To be done:
Copy out the records word for word, starting at the line that contains "You are a computer-use agent. This" and continuing through the last of the records. Leave the pictures out of your answer.

Dataset content:

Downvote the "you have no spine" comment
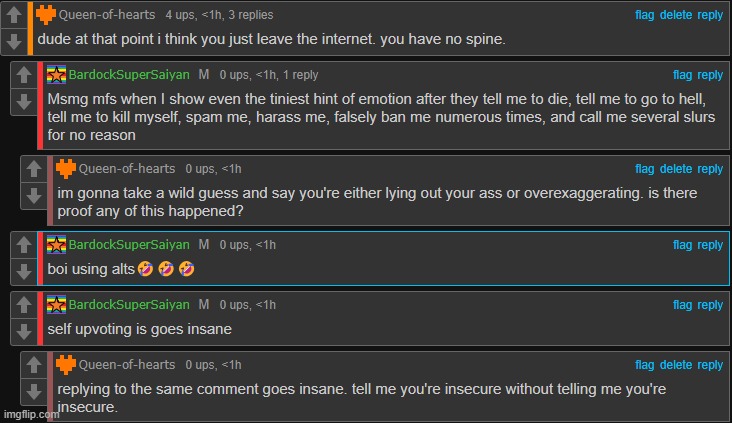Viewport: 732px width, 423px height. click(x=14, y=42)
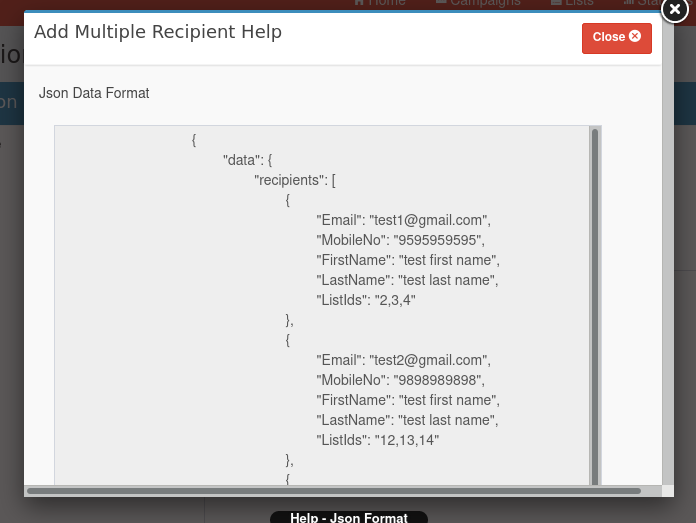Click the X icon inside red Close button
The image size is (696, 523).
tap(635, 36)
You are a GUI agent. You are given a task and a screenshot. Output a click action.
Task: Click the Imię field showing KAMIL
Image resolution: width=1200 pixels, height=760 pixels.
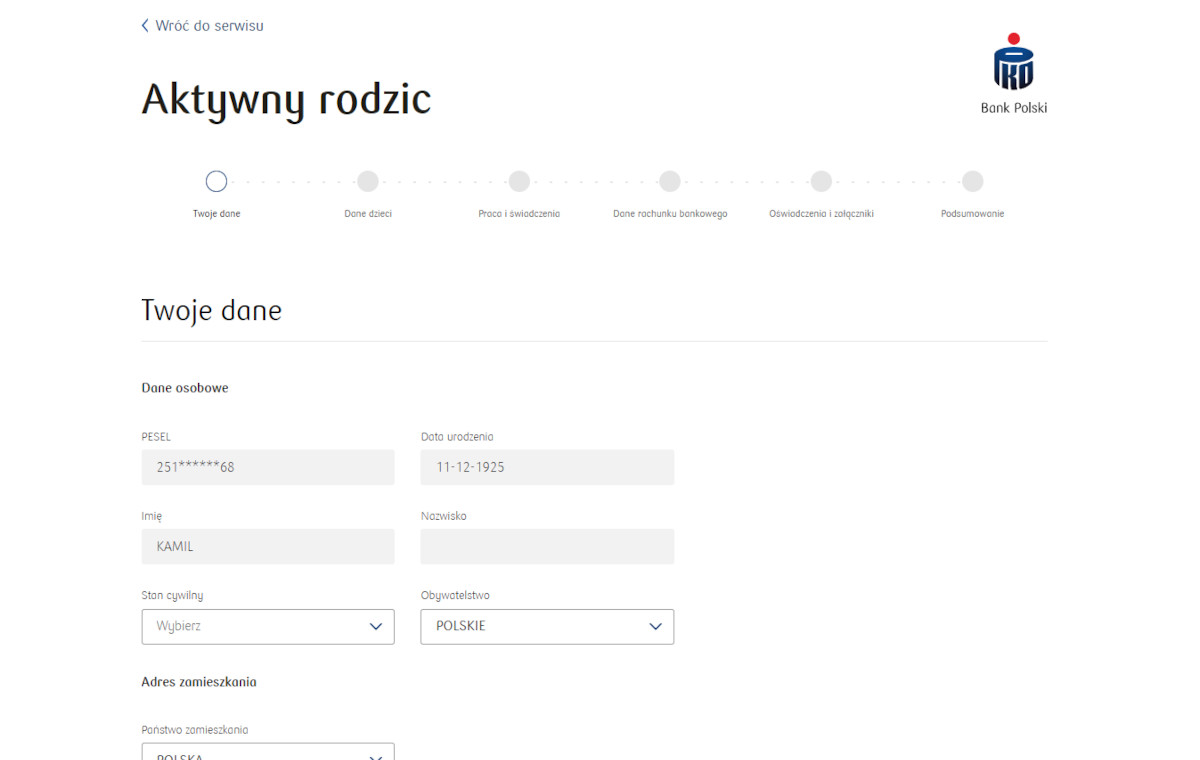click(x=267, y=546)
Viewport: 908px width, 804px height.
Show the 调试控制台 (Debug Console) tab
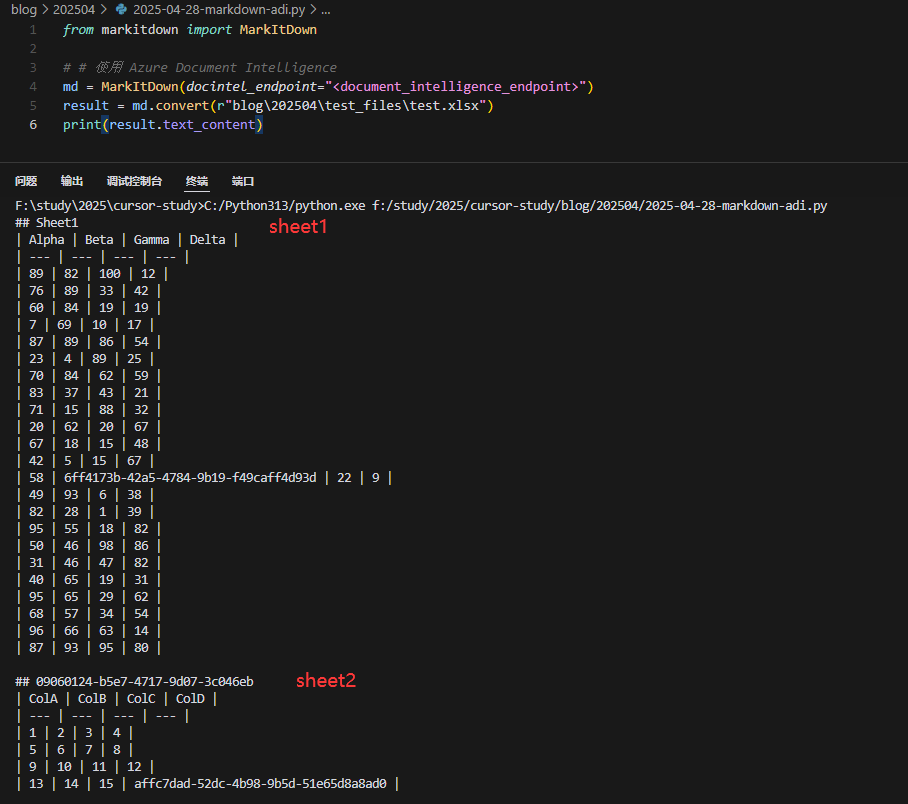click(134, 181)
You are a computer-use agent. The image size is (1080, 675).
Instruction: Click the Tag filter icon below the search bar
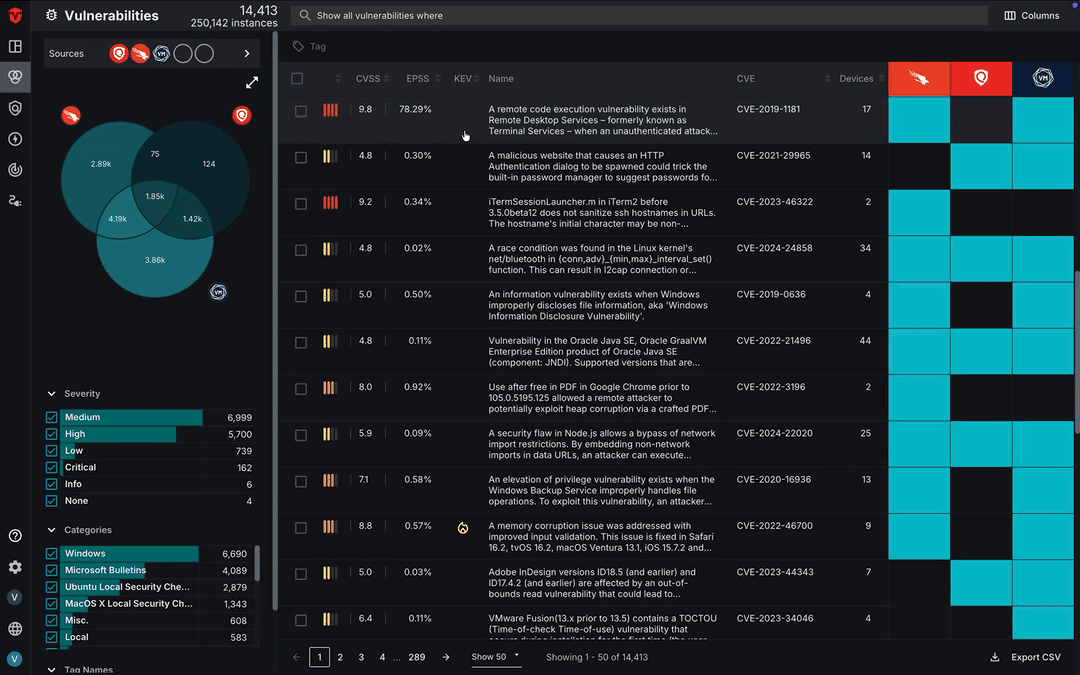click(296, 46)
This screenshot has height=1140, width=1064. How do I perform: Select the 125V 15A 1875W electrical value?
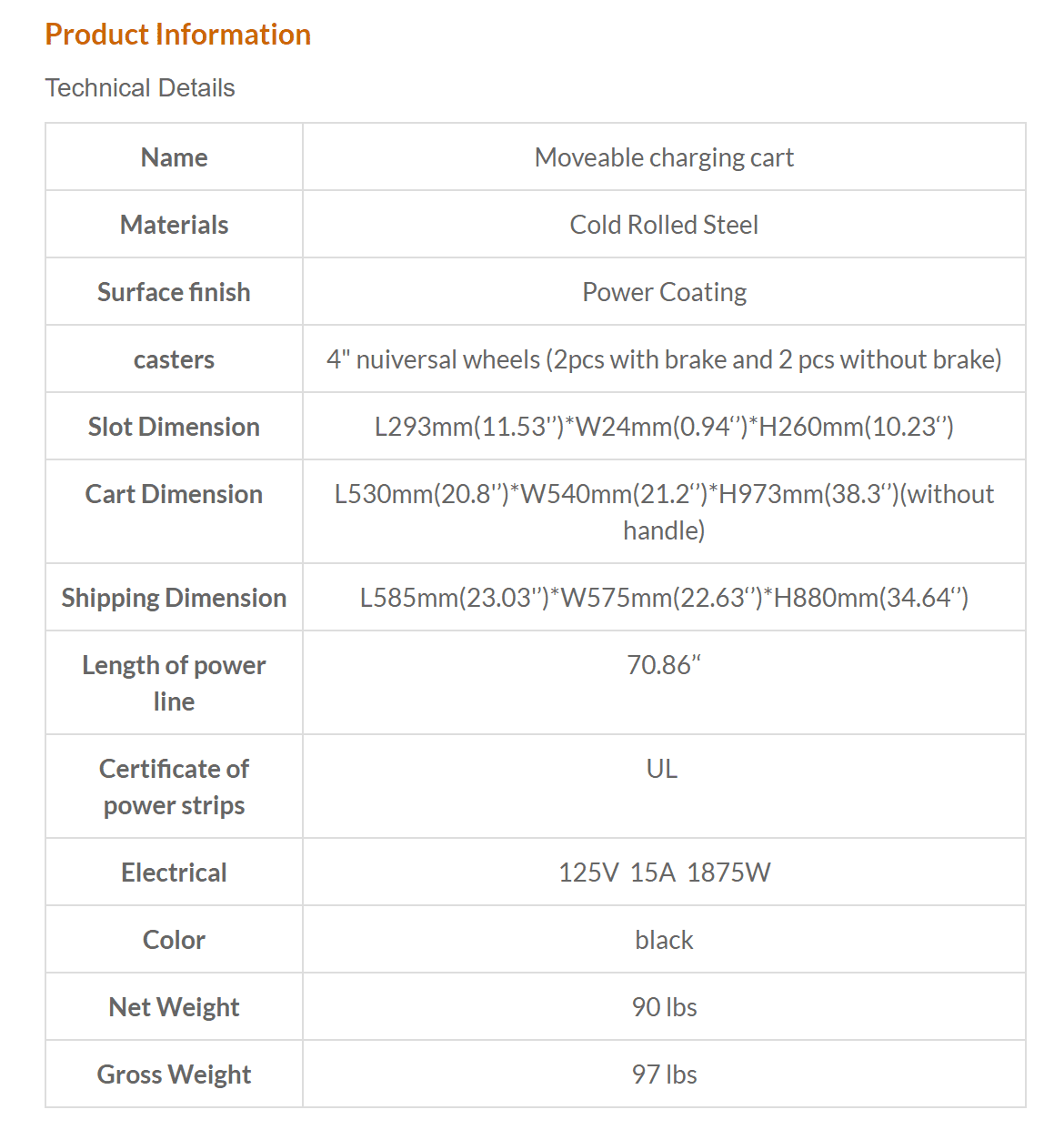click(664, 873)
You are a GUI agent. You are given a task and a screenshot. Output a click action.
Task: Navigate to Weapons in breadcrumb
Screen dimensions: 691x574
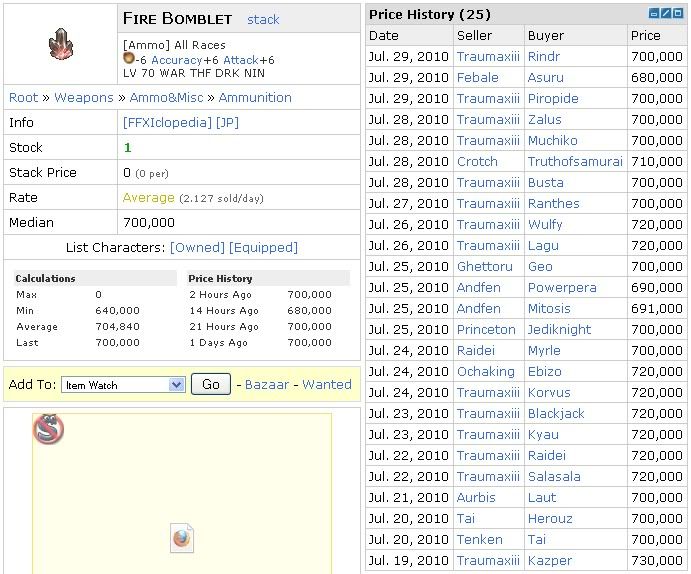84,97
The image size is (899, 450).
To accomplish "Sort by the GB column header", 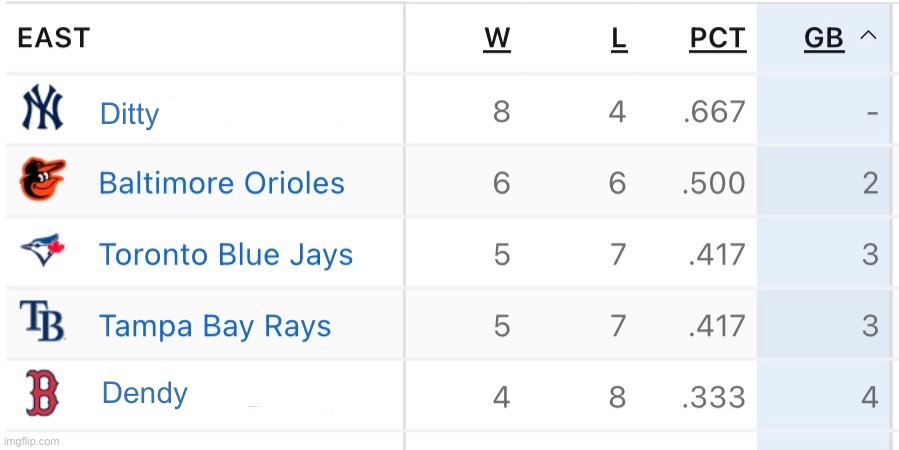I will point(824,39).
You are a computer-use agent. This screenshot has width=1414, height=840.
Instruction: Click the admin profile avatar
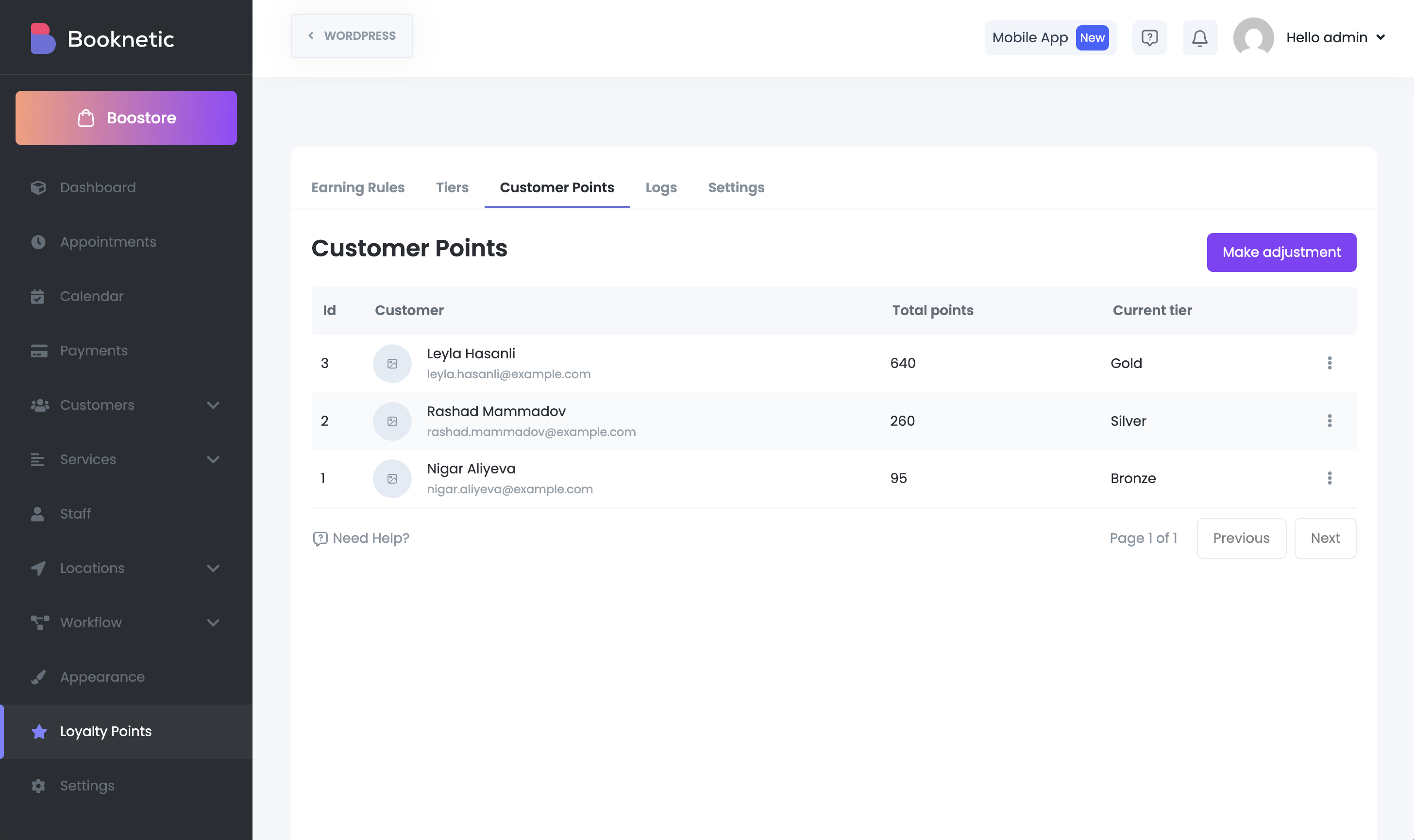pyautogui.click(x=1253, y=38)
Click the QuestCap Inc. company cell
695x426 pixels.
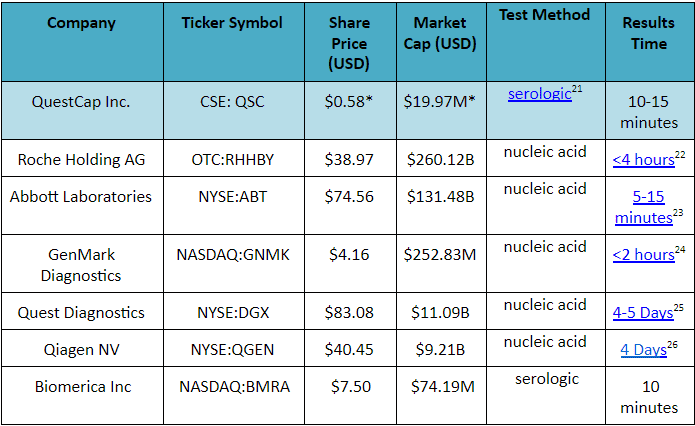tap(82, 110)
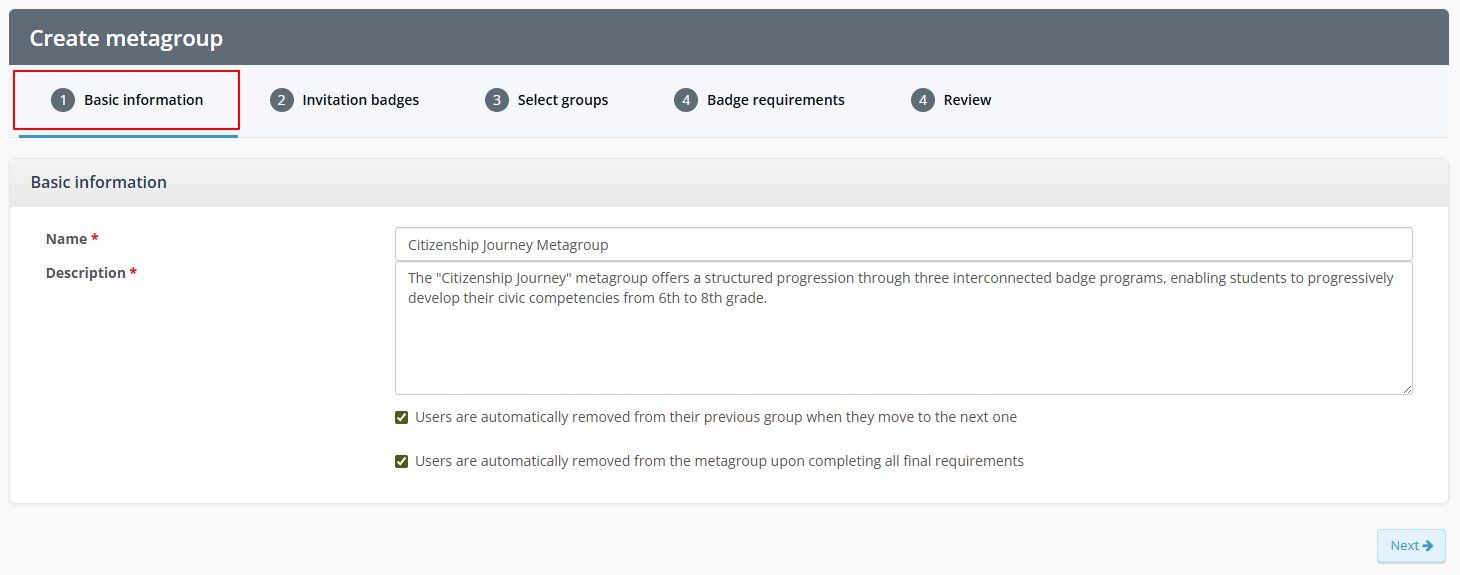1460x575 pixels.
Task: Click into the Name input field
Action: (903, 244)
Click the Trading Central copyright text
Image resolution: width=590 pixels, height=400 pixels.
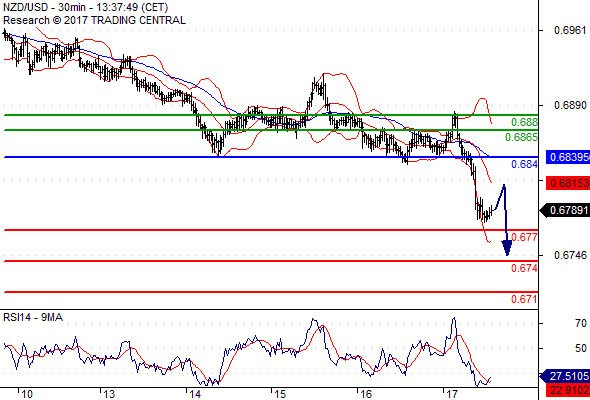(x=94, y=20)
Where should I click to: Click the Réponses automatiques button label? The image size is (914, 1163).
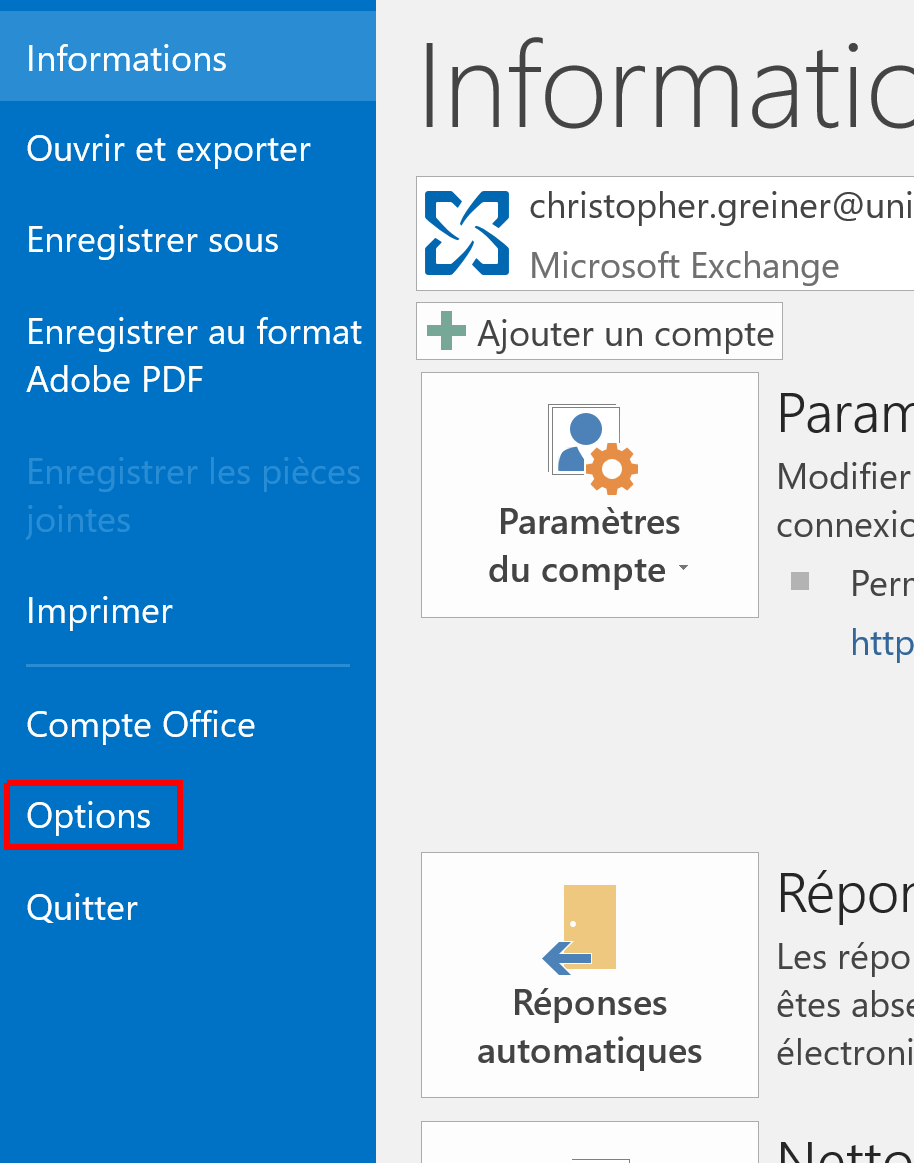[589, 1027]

Result of this exercise:
You are a computer-use agent. This screenshot has width=1414, height=840.
Instruction: Click the admin profile avatar
pyautogui.click(x=1253, y=38)
Click the QuestCap Inc. company cell
695x426 pixels.
tap(82, 110)
1460x575 pixels.
Task: Click into the Name input field
Action: (903, 244)
Click the Trading Central copyright text
Image resolution: width=590 pixels, height=400 pixels.
(x=94, y=20)
Where should I click to: Click the Réponses automatiques button label? The image size is (914, 1163).
[589, 1027]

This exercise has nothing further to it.